Born to George A. and Mary Cornwall in a covered wagon en route from California to Washington state she was adopted by Mr. and Mrs. Richard Santell Davenport following the death of her mother. A cousin of the pianist Ethel Newcomb, she studied in Europe for 5 years, chiefly
in Copenhagen with Anton Svendsen and Christian Sandby. On August 8, 1899 she married Henry Christian Engberg of Bellingham, Washington state.

She made her debut as a violinist in 1903 in Copenhagen and toured extensively in Europe. In 1904 she gave a concert in New York, and went on to perform largely on the West Coast of the US. She made her debut as a soloist in Seattle on December 13, 1908, when she soloed with the Seattle Symphony at a Sunday afternoon pops concert at the Moore Theatre.

In 1912, she returned to Bellingham to teach at the State Normal School there. Engberg went on to organize the 85-member Davenport Engberg
Orchestra in Bellingham.
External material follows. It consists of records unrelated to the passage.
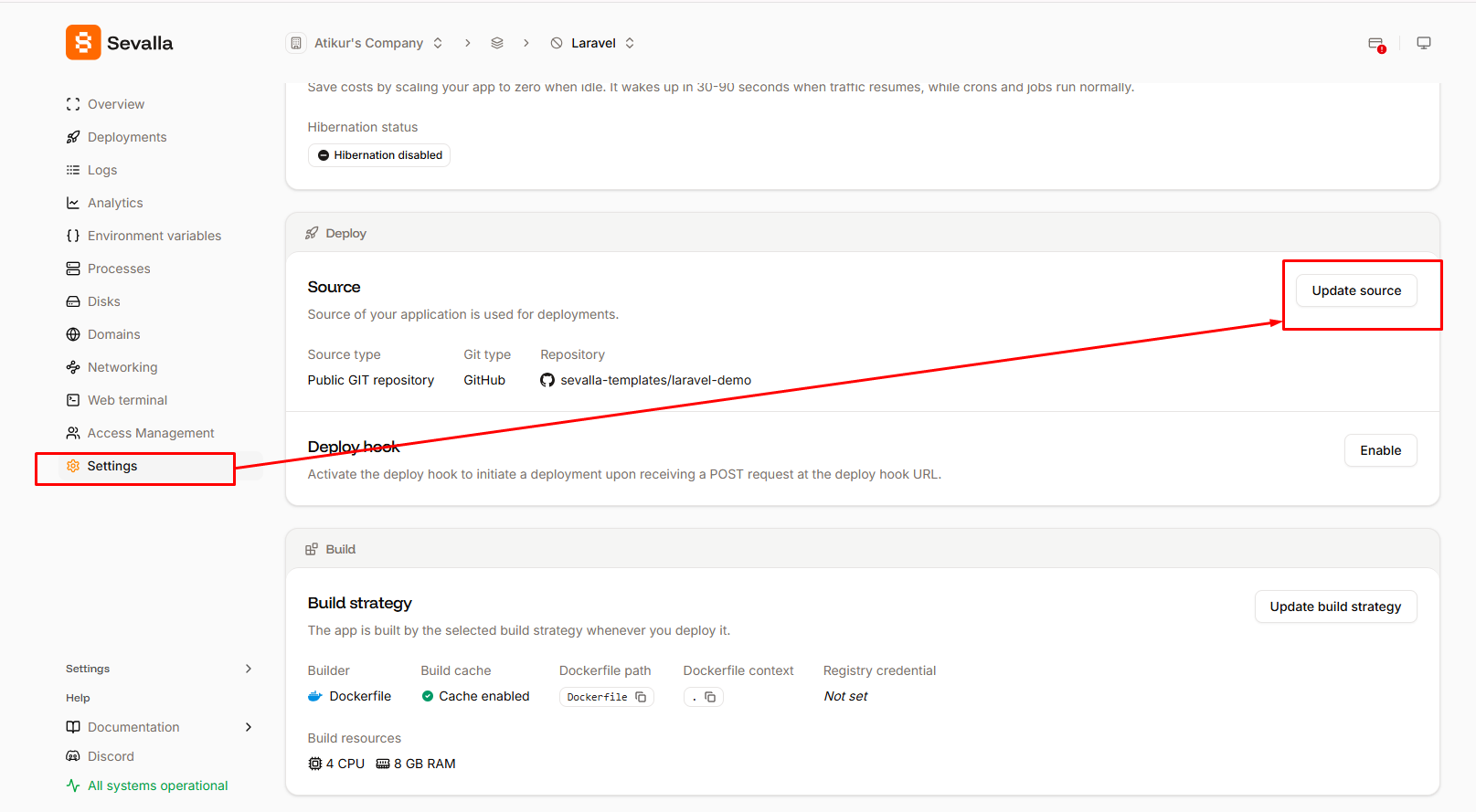Expand the Documentation submenu chevron
Image resolution: width=1476 pixels, height=812 pixels.
pos(249,727)
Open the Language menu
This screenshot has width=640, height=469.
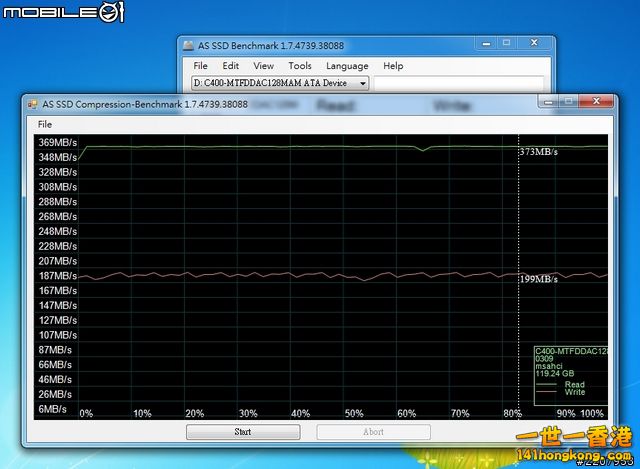pyautogui.click(x=347, y=66)
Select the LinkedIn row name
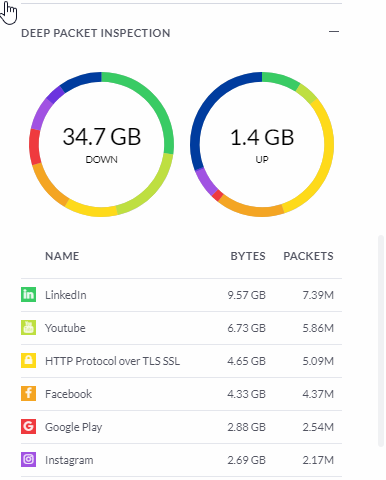 [66, 295]
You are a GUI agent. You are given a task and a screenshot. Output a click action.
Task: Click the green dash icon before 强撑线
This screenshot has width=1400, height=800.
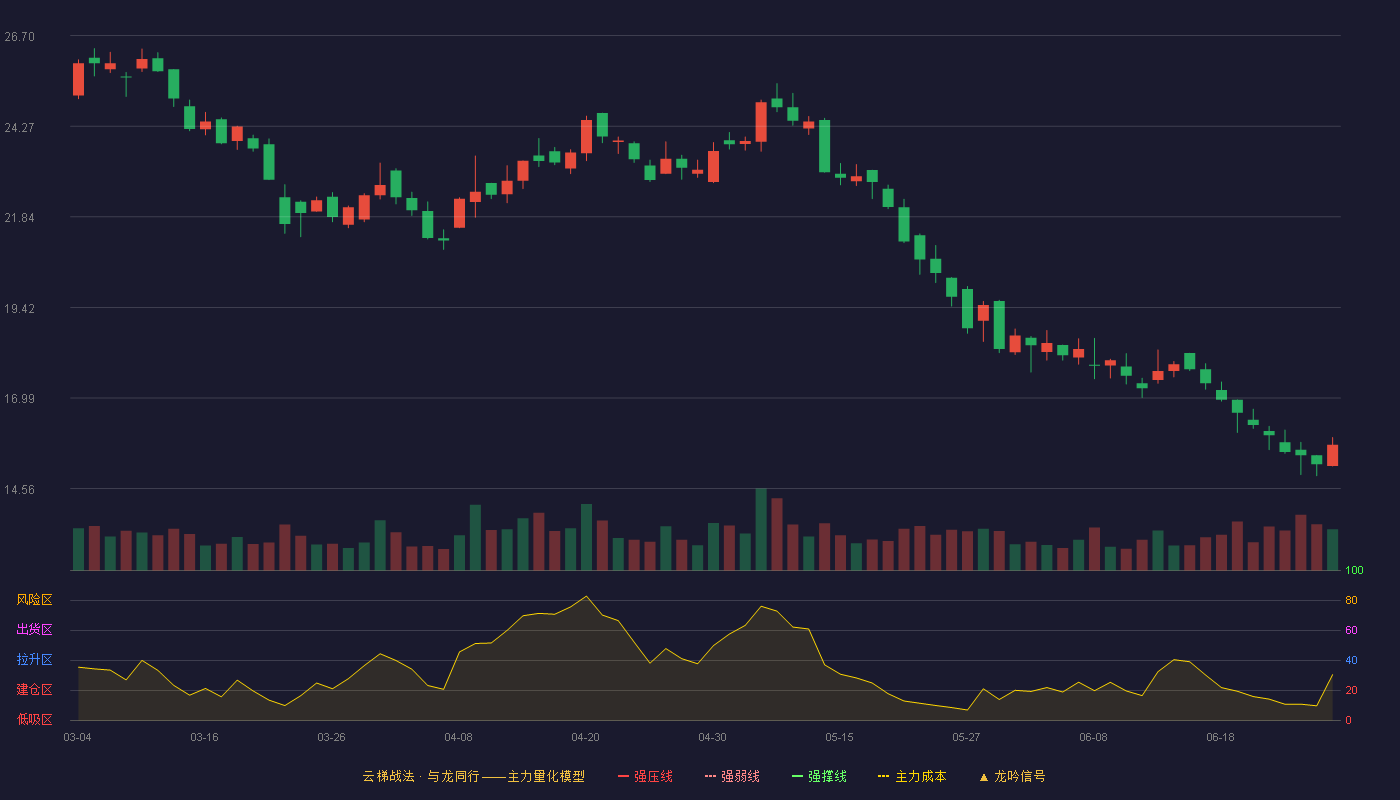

She led its opening concert in 1914. “It is my firm belief that everywhere in every intelligent community there is lying dormant material with which to develop and build up a symphony orchestra,” said Ms. Davenport Engberg.

From 1921 until 1924 she was music director of the Seattle Civic Symphony Orchestra, an orchestra she founded for the purpose of developing orchestra players for the Seattle Symphony from the ranks of local students. She also taught violin extensively. Her compositions include pieces for violin.